Bottom line: AI reshapes which markets are contestable and which parts of the value chain are scarce. The strategic question isn’t whether AI will change work—it’s which layer your business monetizes, and what that means for durable advantage in a bifurcated 2026 economy.
Cornell Notes
AI reshapes competition by commoditizing tokenizable cognition—language-based drafting, analysis, coding, and similar work—while leaving judgment and accountability as the main bottleneck. Because cheaper cognitive work increases demand (not just output), digital services in contestable markets see intensified competition that crushes mid-tier firms. Local, relationship-heavy physical services are more protected because AI lowers overhead but doesn’t make customers able to switch providers easily. The three-layer framework (tokenizable cognition, judgment/accountability, physical execution) helps leaders diagnose where their competitive disadvantage lies and tailor AI investments accordingly. Durable strategies either move up the stack into judgment and accountability or build distribution and workflow lock-in, while avoiding “efficiency-only” upgrades that merely delay decline.
Why does cheaper AI-driven cognitive work not automatically reduce total work demand?
What’s the difference between AI-computable work and the bottleneck that still requires humans?
How does the three-layer framework predict which businesses get squeezed?
Why are local physical services less threatened by AI than digital services?
What are the two viable strategies for a mid-tier firm in a contestable digital market?
Why is “AI production” alone a weak long-term moat for AI-native startups?
Review Questions
- Where in the three-layer framework does your organization’s revenue primarily come from, and which layer is currently the binding constraint?
- What evidence would suggest your market is becoming more contestable due to AI (e.g., easier switching, easier comparison of outputs)?

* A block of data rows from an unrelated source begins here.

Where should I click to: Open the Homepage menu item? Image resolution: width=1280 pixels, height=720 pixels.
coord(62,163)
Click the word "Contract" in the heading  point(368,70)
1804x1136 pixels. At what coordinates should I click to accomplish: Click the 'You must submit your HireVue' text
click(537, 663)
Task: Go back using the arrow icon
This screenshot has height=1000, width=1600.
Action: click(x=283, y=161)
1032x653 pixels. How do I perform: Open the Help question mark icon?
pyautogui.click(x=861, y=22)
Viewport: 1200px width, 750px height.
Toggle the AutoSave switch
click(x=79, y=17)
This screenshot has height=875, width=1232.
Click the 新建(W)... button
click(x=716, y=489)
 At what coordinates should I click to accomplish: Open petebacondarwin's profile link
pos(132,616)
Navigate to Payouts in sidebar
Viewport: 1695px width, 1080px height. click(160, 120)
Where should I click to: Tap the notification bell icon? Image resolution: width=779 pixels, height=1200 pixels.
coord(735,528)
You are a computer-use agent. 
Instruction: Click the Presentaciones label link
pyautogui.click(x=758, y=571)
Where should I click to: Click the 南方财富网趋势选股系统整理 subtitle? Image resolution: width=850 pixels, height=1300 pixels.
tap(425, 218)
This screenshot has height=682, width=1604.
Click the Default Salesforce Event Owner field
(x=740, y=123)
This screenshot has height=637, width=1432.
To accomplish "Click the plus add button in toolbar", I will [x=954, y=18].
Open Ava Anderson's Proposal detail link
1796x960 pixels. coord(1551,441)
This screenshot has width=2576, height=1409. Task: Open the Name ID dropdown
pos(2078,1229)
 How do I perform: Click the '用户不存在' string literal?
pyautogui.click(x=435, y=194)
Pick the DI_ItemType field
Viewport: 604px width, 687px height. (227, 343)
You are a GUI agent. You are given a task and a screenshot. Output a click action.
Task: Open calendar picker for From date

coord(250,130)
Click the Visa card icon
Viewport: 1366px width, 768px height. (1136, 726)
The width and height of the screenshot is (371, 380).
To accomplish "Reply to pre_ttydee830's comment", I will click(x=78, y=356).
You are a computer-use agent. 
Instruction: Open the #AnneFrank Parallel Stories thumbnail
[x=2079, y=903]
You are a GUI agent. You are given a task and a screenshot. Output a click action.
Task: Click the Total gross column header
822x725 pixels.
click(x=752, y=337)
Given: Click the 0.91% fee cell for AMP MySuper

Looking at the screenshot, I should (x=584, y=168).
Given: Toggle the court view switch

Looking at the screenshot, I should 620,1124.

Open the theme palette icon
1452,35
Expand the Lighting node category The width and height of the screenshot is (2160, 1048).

- If you invested in AI only to increase throughput of tokenizable cognition, what competitive risk remains—who would still beat you and why?
Key Points
- 1
AI bifurcates competition: digital contestable markets intensify as AI commoditizes tokenizable cognition, while local physical services gain protection because switching remains hard.
- 2
Tokenizable cognition (drafting, analysis, coding, language-based work) becomes cheap and abundant, increasing output volume rather than eliminating demand.
- 3
Judgment and accountability remain scarce because humans must decide, sign off, and own outcomes when recommendations fail.
- 4
Physical execution is constrained by the real world, so AI mainly reduces overhead in local services rather than making them easy to disrupt.
- 5
Mid-tier digital firms are endangered if they only use AI to produce more efficiently; they must either become radically lean or move up the stack into judgment, taste, and accountability.
- 6
AI-native startups need defensible bottlenecks beyond token production—compliance, auditability, human-in-the-loop systems, liability wrappers, and workflow orchestration.
- 7
For giants, the moat may survive, but internal talent retention and operational change become the main risk as faster competitors “nibble” at the edges.